We have changed the orginal implementation to:
- make it a standalone library
- updated it to support duckdb newer releases (no support for 1.2.0 yet) 
- added more examples to cover the process STAC Items -> geoparquet -> Duckdb
- use hatch

## Introduction

This is an extension for [pygeofilter](https://github.com/geopython/pygeofilter) to support SQL queries in DuckDB based on Geoparquet files. 

pygeofilter allows to parse several filter encoding standards (e.g., CQL JSON, CQL Text) and to convert them to queries for several backends (e.g., SQL, Django, Pandas). 

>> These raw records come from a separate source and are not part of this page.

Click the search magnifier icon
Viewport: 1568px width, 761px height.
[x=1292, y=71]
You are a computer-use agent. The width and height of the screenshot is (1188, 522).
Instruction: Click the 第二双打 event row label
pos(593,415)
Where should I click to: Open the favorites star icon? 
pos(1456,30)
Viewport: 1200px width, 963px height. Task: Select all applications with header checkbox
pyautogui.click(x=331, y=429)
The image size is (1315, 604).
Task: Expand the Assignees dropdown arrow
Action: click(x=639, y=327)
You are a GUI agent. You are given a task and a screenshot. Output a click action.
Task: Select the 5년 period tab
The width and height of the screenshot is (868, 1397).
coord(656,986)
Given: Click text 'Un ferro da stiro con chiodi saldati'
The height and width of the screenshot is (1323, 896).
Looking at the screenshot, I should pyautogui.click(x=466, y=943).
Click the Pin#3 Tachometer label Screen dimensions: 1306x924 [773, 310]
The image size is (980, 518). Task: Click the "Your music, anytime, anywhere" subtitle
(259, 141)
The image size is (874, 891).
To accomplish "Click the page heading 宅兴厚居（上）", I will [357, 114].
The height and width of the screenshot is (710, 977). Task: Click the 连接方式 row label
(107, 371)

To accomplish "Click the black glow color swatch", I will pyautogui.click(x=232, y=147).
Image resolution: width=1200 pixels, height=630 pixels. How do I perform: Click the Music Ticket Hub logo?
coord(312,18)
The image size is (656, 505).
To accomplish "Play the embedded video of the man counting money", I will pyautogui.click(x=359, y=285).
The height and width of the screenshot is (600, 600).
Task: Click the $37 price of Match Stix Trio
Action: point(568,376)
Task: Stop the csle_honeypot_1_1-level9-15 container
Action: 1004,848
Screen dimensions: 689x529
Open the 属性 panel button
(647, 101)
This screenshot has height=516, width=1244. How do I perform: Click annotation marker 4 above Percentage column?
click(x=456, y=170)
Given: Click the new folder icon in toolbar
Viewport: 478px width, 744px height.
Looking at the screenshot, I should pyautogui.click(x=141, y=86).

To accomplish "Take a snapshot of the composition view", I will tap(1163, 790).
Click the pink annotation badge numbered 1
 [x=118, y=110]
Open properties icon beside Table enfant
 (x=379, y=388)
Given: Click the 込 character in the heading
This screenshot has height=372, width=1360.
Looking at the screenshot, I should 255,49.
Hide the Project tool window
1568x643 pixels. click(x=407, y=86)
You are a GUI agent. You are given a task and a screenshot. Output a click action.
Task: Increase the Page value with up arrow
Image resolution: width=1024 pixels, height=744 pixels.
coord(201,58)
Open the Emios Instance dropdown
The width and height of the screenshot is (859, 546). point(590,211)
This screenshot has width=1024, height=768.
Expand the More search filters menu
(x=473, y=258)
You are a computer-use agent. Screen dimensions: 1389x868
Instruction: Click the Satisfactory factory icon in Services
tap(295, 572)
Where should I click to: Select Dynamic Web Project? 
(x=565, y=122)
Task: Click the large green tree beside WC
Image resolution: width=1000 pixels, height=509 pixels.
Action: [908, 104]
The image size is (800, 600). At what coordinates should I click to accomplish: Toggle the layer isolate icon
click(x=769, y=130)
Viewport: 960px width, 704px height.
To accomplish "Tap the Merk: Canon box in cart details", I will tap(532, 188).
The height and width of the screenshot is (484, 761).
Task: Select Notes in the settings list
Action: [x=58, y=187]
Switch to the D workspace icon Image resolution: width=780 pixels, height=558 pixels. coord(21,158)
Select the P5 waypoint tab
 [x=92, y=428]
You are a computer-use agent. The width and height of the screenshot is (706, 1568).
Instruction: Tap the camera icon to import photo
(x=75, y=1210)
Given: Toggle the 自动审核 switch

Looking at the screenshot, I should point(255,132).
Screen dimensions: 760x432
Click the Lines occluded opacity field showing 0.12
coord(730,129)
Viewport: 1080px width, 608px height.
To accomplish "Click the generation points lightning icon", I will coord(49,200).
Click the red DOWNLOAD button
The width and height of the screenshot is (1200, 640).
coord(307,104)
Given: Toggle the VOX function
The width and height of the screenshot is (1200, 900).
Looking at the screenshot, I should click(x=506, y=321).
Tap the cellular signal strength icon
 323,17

In DuckDB the geometry is currently stored as BLOB, which needs to be considered in the filter conversion. This extension is based on the following issue: https://github.com/geopython/pygeofilter/issues/90. 

## Example

Run the notebooks in the folder example:

* `hatch shell`
* `pip install folium ipykernel`

## Usage

```python
from pygeofilter.parsers.cql2_json import parse as json_parse
from pygeofilter_duckdb import to_sql_where
from pygeofilter.util import IdempotentDict

start = '2023-02-01T00:00:00Z'
end = '2023-02-28T23:59:59Z'

cql2_filter = {
  "op": "and",
  "args": [
    {
      "op": "between",
      "args": [
        {
          "property": "eo:cloud_cover"
        },
        [0, 21]
      ]
    },
      {
      "op": "between",
      "args": [
        {
          "property": "datetime"
        },
        [start, end]
      ]
    },
    {
        "op": "s_intersects",
        "args": [
          { "property": "geometry" } ,
          {
            "type": "Polygon", # Baden-Württemberg
            "coordinates": [[
                [7.5113934084, 47.5338000528],
    			[10.4918239143, 47.5338000528],
    			[10.4918239143, 49.7913749328],
    			[7.5113934084, 49.7913749328],
    			[7.5113934084, 47.5338000528]
            ]]
          }
        ]
      }
  ]
}

sql_where = to_sql_where(json_parse(cql2_filter), IdempotentDict())
print(sql_where)
```

This results in the following output

```
((("eo:cloud_cover" BETWEEN 0 AND 21) AND ("datetime" BETWEEN '2023-02-01T00:00:00Z' AND '2023-02-28T23:59:59Z')) AND ST_Intersects("geometry",ST_GeomFromHEXEWKB('0103000000010000000500000034DFB1B6AA0B1E4085B0648F53C44740509E1658D0FB244085B0648F53C44740509E1658D0FB244006A017C64BE5484034DFB1B6AA0B1E4006A017C64BE5484034DFB1B6AA0B1E4085B0648F53C44740')))
```